20.2 Meraki default scheduler interval

  • Default Meraki sync interval is now 60 minutes (3600s):
    • Settings.sync_interval_meraki = 3600
    • docs/examples updated in README.md, docs/sync-engine.md, and docs/secrets.md.
  • Explicit secret values still override built-in defaults.
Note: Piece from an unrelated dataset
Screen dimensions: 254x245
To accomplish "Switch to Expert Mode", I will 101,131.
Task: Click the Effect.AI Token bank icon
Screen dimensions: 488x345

20.3 MX node state rollup from uplinks + staleness

Historically, many Meraki MX nodes appeared status=active even when both WAN circuits were down, because device inventory status and per-uplink state came from different signals.

Current behavior:

  • WAN_UPLINK.oper_status continues to use per-uplink Meraki states (mx_wan1_status / mx_wan2_status) when available.
  • Correlation now rolls uplink truth up to Device.oper_state for MXs:
    • both WANs down/disabled -> down
    • stale meraki_last_reported_at (>24h) -> alerting
    • any WAN up -> up
    • other partial/unknown WAN state -> alerting
  • Device status history and API projections now prefer oper_state before static status, so UI and MCP consumers observe operational state rather than inventory-only state for MX devices.